Envoyé par la Suisse au Japon entre l’automne 1862 et février 1864, pour obtenir la signature d’un pacte d’amitié, le politicien Aimé Humbert pase 18 mois à collecter des documents : il ramène au pays des milliers d’estampes, photos, croquis techniques, séries d’images détaillant le déroulement des obsèques ou les jeux d’enfant… Un matériel iconographique d’une richesse inouïe dont le Musée d’Ethnographie de Neuchâtel vient de publier une partie dans un ouvrage – « Imagine Japan » –, publié à l’occasion des 150 ans du pacte d’amitié suisso-japonais.

Dans cet ouvrage, je signe un article consacré au jour choisi par les autorités shogunales pour la signature de ce pacte. Le texte s’intitule « La jeune fille sacrifiée sous le toit. Etude d’un rituel de passage des frontières »
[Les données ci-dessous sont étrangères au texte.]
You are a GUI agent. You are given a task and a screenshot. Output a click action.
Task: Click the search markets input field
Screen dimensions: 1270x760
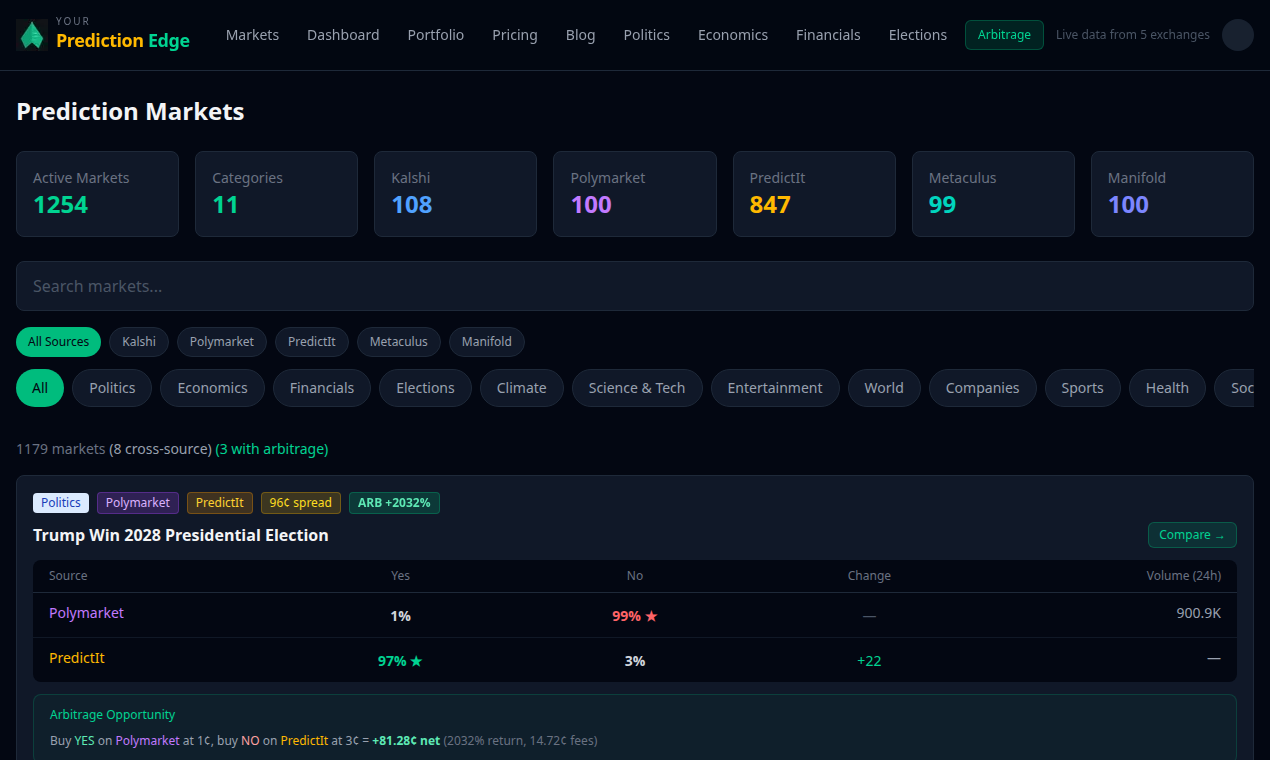(x=634, y=286)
« Quel est le lien entre une chevelure humaine suspendue au sommet d’une charpente et la signature du traité d’amitié entre la Suisse et le Japon ? Exogène par essence, la culture japonaise attribue aux entités « étrangères » le pouvoir de revivifier et de rendre heureux. Mais les puissances venues d’ailleurs peuvent également exercer une influence néfaste qu’il s’agit de conjurer à l’aide de dispositifs stratégiquement placés aux frontières, à l’endroit même où le domaine du monde pacifié rencontre celui de l’altérité. C’est également lors des périodes-charnières, au moment de célébrer le passage d’une année à l’autre, que sont inaugurées les alliances. Le 6 février 1864, jour de la signature du traité d’amitié entre la Suisse et le Japon, Aimé Humbert n’est donc pas le seul à se réjouir. Le Japon tout entier semble communier avec lui dans la joie : ce jour, qui correspond aux préparatifs des fêtes du Nouvel An, est celui durant lequel les projets en cours doivent être achevés, les choses anciennes éliminées afin d’initier un nouveau cycle. Humbert note que ce jour-là ont lieu les cérémonies de faîtage qui marquent la fin des constructions de charpentes. Elles sont célébrées suivant des modalités particulières impliquant la consécration rituelle d’une chevelure de femme, porteuse de tout le poids d’inquiétude lié à la résurgence des défunts dans ce monde. Les racines de ce rituel plongent dans un corpus de contes horrifiques, révélateurs du rapport ambigu que les vivants entretiennent avec les morts et les habitants du Japon avec ces grandes puissances venues de l’autre côté de la mer… »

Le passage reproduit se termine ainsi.